まず、ステップ101において、基材となる五酸化バナジウムV2O5を用意する。(基材準備工程)
ステップ102において、五酸化バナジウムV2O5に、機械的なストレスなく組成を均一に混合するための塩化物成分(HCl)とH2Oとを添加する(組成混合促進材供給工程)。
【0016】
ステップ103において、基材の五酸化バナジウムV2O5に、塩化アルカリ土類AECl2を過剰に添加する(アルカリ土類過剰供給工程)。このとき、アルカリ土類バナジン酸塩系化合物AE2VO4Clの化学式(化学反応式)から分かる適正量に対して、過剰の塩化アルカリ土類AECl2を五酸化バナジウムV2O5に加える。

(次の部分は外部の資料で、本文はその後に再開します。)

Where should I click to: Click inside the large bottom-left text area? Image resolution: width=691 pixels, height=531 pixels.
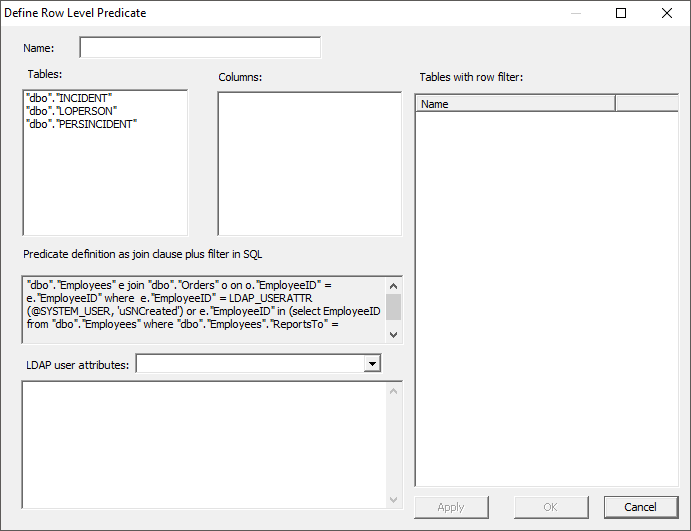(x=204, y=445)
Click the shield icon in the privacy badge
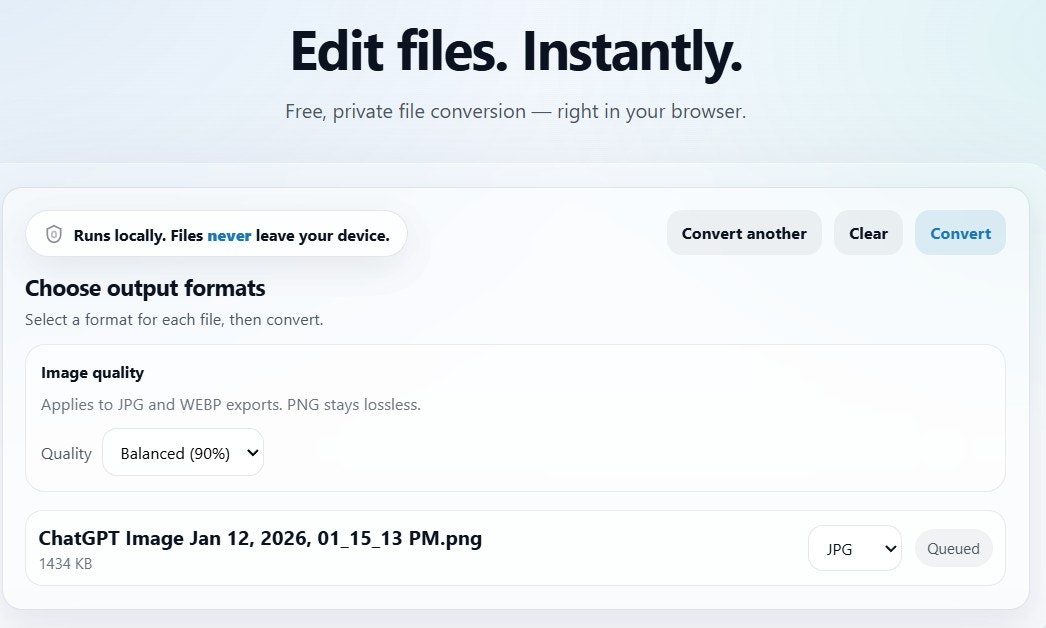Screen dimensions: 1046x628 click(x=53, y=235)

このように、五酸化バナジウムV2O5に塩化アルカリ土類AECl2を過剰添加するのは、発光輝度の高い蛍光体を得るためである。
【0017】
ここで、図4に、塩化アルカリ土類AECl2の過剰量と、アルカリ土類バナジン酸塩系化合物AE2VO4Clの蛍光強度との関係を示す。図4の横軸は、CaとVとの比率(Ca/V)である。同図に示されるように、過剰量を多くしていくと蛍光強度が高くなっていき、化学式から分かる適正量(Ca/Vが2倍)に対して2倍のときをピークに、蛍光強度が徐々に下がっていく波形をとる。つまり、バナジン酸に対し約4倍の塩化アルカリ土類を添加したとき、発光輝度がピークになる。よって、バナジン酸に対し約4倍の塩化アルカリ土類を添加すれば、最も強い蛍光強度を得られることが分かる。そして、この過剰添加により、五酸化バナジウムV2O5と塩化アルカリ土類AECl2との化合物が得られる。
【0018】
この過剰添加によって高い発光輝度を得られる要因としては、例えば組成に必要とする量の塩化アルカリ土類AECl2が自己フラックスとして働き、粒子成長を促進するためと考えられる。また、仮に塩化アルカリ土類AECl2が必要量に足らない場合は、蛍光体粒子を成長させるために必要なフラックスが不足し、蛍光体粒子の生成量が減るのと同時に、蛍光を示さない別の組成の化合物が生成される可能性もあるため、充分な添加量が必要である。さらに、製造の次工程で行う濃縮・蒸発乾固工程での塩化アルカリ土類AECl2の蒸発分を、過剰添加で補うことも一要因として考えられる。
【0019】
図3に示すステップ104において、五酸化バナジウムV2O5と塩化アルカリ土類AECl2との混合物を、濃縮・蒸発乾固する(濃縮・蒸発乾固工程)。なお、濃縮工程は、減圧により固体・液体を蒸発させるエバポレータを使用し、濃縮時間は例えば45分となっている。また、蒸発乾固工程は、約80℃に熱したホットプレートを使用し、処理時間は例えば約2時間となっている。
【0020】
ステップ105において、濃縮・蒸発乾固した後の五酸化バナジウムV2O5と塩化アルカリ土類AECl2との混合物を焼成する(焼成工程)。アルカリ土類としてカルシウム系を使用した場合は、焼成温度が700〜800℃に設定され、アルカリ土類としてストロンチウム系を使用した場合は、焼成温度が800〜900℃に設定されている。また、焼成時間は、例えば2時間に設定され、例えば室温から設定温度まで約1時間20分で昇温(昇温速度:毎分10℃)し、約2時間で室温まで冷却(冷却速度は設定なし:自然冷却)する。
【0021】
ステップ106において、焼成後の後の五酸化バナジウムV2O5と塩化アルカリ土類AECl2との化合物を洗浄する(洗浄工程)。洗浄は、例えば水やエタノールが使用される。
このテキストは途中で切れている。